I went two days a week, and I had to be at my desk at 6 in the morning. It was still much more dark than light when I approached the facility, and all its lights made quite the sight. I can remember enjoying it one morning and thinking “wow, this is pretty cool. Soon I’ll have a real professional job.”
I wanted to work at Champion when I graduated, but that didn’t pan out. In fact, after I got out of school, I wouldn’t start working at Intergraph—my first paid job in my field—for 19 months. Intervening would be a brief but important foray into car sales, as well as my only genuine broken heart.
It certainly didn’t go like I thought it would. Now part of that was being 20 years old, but another big part of it was just that such is the state of things.

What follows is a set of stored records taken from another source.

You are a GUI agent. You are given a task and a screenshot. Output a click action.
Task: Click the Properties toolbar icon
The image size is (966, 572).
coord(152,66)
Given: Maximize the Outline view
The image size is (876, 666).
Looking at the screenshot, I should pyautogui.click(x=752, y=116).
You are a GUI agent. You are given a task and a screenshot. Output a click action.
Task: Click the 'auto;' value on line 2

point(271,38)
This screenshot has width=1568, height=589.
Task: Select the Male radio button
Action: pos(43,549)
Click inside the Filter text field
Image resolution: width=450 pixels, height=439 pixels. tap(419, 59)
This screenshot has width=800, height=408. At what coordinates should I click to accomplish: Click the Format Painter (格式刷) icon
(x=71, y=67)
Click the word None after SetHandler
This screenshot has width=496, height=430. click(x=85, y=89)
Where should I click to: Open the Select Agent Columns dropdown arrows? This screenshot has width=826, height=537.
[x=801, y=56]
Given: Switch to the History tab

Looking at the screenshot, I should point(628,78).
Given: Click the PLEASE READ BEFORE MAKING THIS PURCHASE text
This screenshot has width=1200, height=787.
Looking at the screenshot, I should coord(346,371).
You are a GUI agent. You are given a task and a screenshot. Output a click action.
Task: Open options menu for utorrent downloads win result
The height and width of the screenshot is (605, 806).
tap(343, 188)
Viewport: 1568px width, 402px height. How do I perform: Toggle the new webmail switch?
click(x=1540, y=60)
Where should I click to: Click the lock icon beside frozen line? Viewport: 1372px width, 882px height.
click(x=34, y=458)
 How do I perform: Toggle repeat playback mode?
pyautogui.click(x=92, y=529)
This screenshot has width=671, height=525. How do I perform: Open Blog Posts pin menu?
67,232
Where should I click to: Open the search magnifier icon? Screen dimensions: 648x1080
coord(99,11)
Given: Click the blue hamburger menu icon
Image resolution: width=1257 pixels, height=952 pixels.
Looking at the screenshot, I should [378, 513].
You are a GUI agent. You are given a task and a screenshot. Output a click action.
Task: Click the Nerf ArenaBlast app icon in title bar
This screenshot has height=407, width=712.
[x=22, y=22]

Our minds protect us from truly contemplating how little we control. The works of our day-to-day lives are considerably more delicate than we pretend they are. This can be terrifying, but it can also be liberating.
“Make good choices” has become something of a cliché, but the brutal reality is that it’s about all we can do. I can have an excellent idea of the picture I’m trying to paint, and make good, disciplined, purposeful strokes in an effort to realize my vision. It still might turn out to be something else. However, the fidelity of the eventuality is enhanced, and its goodness significantly enhanced, if I still take day-to-day care to do well.
I think that as recently as 10 years ago, it would have frightened me to realize that so starkly. It’s almost soothing to me now.